Next we determined Fxyd3 expression and promoter methylation in islets from db/+ and db/db mice. Fxyd3 mRNA was overexpressed and pyrosequencing analysis showed significantly lower global methylation of the Fxyd3 promoter in islets from db/db as compared to db/+ mice (Figure 6C, D). When focusing on the seven CpGs analyzed above (Figure 4D), we found that 4 of them (at positions −699; −446; −219 and −62) showed decreased methylation in diabetic conditions (Figure 6E). Thus, an increase in Fxyd3 expression, caused by promoter undermethylation, may explain part of the secretion defect.
Finally, to determine whether Fxyd3 was also expressed in human islets and whether its expression was regulated in type 2 diabetes, we assessed Fxyd3 expression by microarray and qRT-PCR analysis. Figure 6F, G shows that Fxyd3 expression, determined by microarray analysis using two different probesets, was increased in islets from type 2 diabetic patients as compared to control individuals. This was confirmed by quantitative PCR analysis using a separate set of diabetic and control islets (Figure 6H). For each of the 32 CpGs (Table S2) found in the 1.2 kb proximal promoter of human Fxyd3 we analyzed the correlation between their methylation and the level of Fxyd3 mRNA expression. This analysis yielded significant correlation for 7 of these CpGs, all located in the proximal promoter region (–535 to −43) (Table 1). Importantly, 2 of these methylated CpGs, at positions −177 and −43, were highly correlated with Fxyd3 expression only in diabetic islets (Figure 6I and Table 1).
Discussion
Here, we show that gluco-incretin hormones regulate the expression of Fxyd3, a newly identified regulator of beta-cell glucose competence, by controlling the methylation its promoter. This epigenetic imprinting is established perinatally and partially lost in glucose incompetent islets from diabetic mice and humans, which display increased expression of Fxyd3. Thus, gluco-incretin action early in life contributes to the establishment of the normal insulin secretion capacity of adult islets; loss of this imprinting may contribute to the pathogenesis of type 2 diabetes.
Fxyd3 is a member of the FXYD family of proteins known to regulate ion transporting membrane proteins, which can modulate cellular differentiation, and whose expression is strongly up-regulated in some tumors, making it a good cancer biomarker [21], [23] [36]–[39]. Why overexpression of Fxyd3 in beta-cells reduces glucose-stimulated insulin secretion is not yet know. This may be based on the interaction of Fxyd3 with membrane proteins controlling beta-cell electrical activity or insulin granule exocytosis. Additional work will clearly be required to answer this question.

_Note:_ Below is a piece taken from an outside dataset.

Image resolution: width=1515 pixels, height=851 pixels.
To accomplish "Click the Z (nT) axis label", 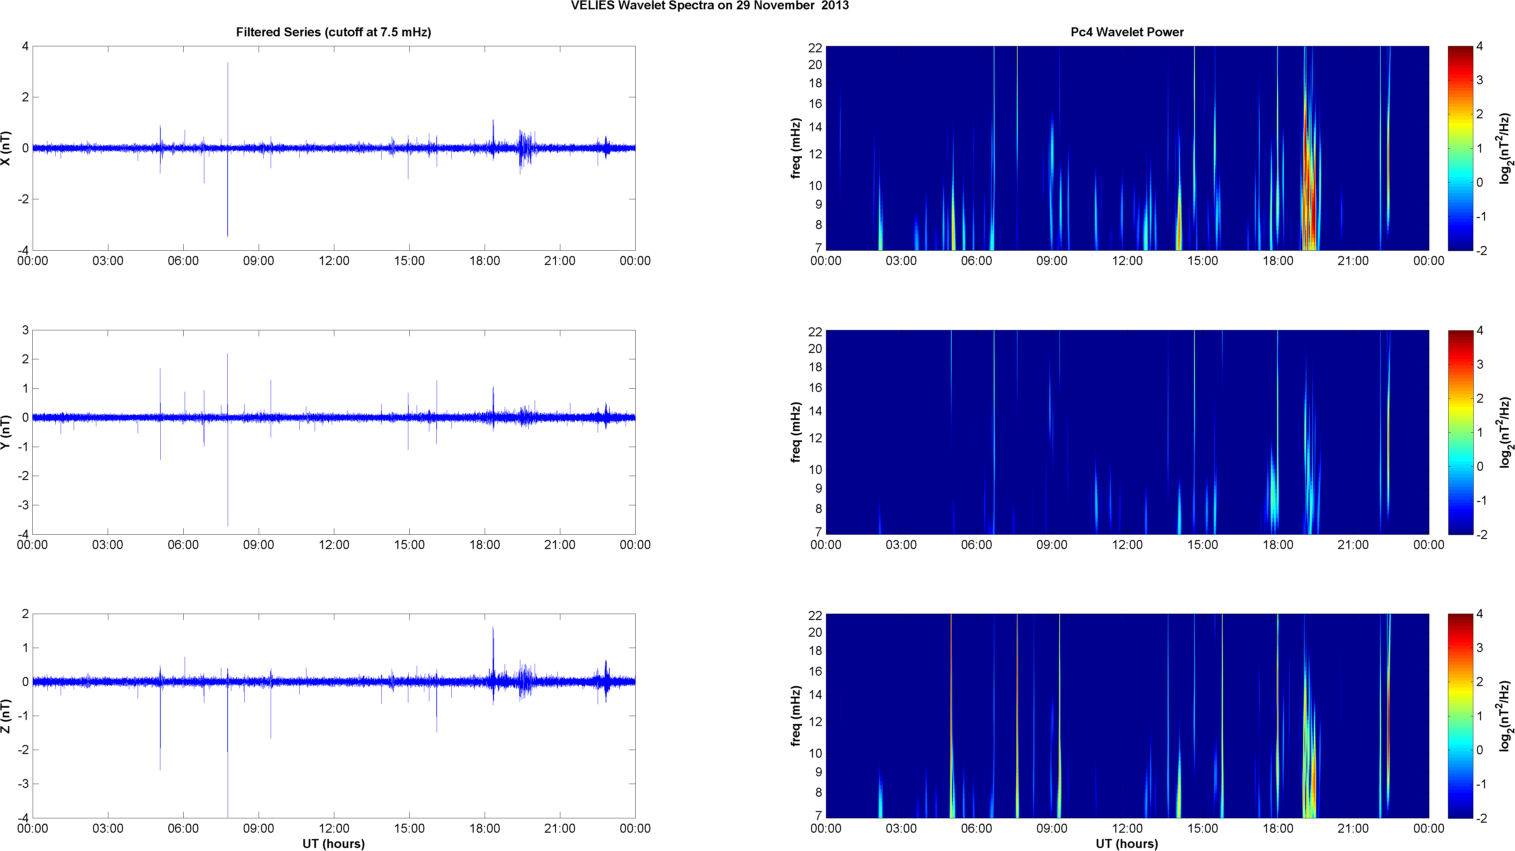I will pyautogui.click(x=7, y=716).
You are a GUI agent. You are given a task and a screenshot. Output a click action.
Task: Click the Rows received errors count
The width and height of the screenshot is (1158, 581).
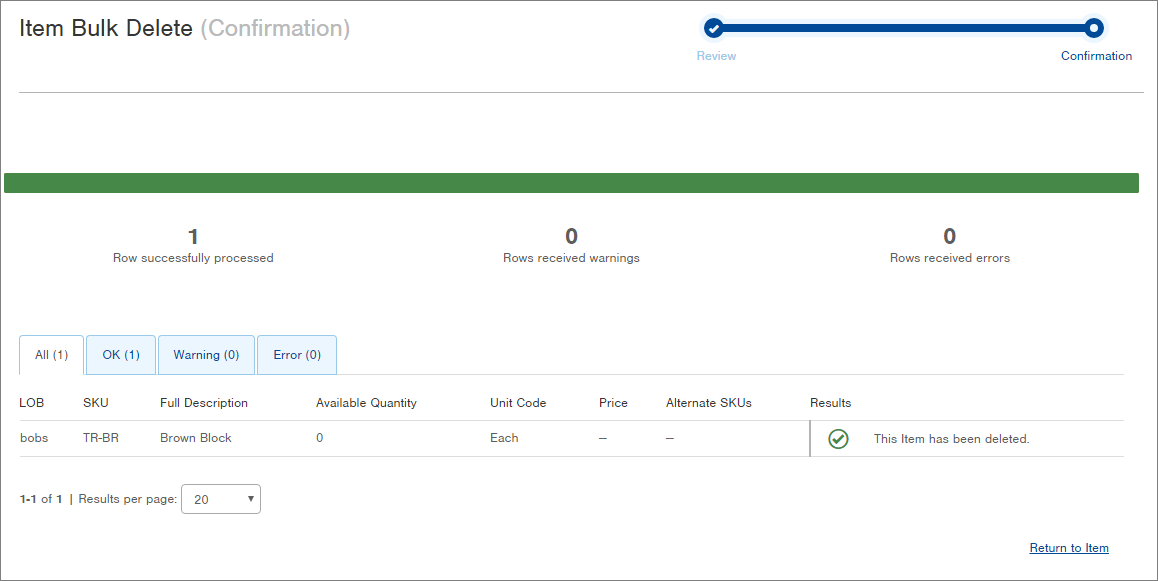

We found Fxyd3 to be overexpressed in islets from dKO mice and to negatively regulate glucose competence of insulin secreting cells. Due to the limited information available on Fxyd3 function, we further focused our attention on the unexpected mechanism by which gluco-incretins regulate Fxyd3 expression. Indeed, forskolin treatment, which induces marked accumulation of cAMP in primary beta-cells, did not impact Fxyd3 expression in dKO nor in control islets. Second, overexpression of Fxyd3 in dKO islets was cell-autonomous and maintained in in vitro cultured islets indicating a permanent change in gene expression. Thus, the classical cAMP/PKA signaling pathway that acutely controls gene expression through phosphorylation of CREBP was unlikely to be involved in regulating Fxyd3 expression in adult islets. In neonatal islets, Fxyd3 expression was slightly higher in dKO than in control islets and this initial level of expression was maintained in islets from adult dKO mice but markedly reduced in those of control mice. We therefore suspected that absence of gluco-incretin signaling involved a change in epigenetic control of Fxyd3 expression. Analysis of Fxyd3 promoter methylation revealed differential methylation of seven CpGs in islets from adult control as compared to dKO mice. Chromatin immunoprecipitation analysis showed enrichment of H3K4me3 at the transcriptional start site of Fxyd3 in dKO islets confirming higher transcriptional activity. The inverse relationship between promoter methylation and transcription rate was further supported by the Fxyd3 promoter reporter assays.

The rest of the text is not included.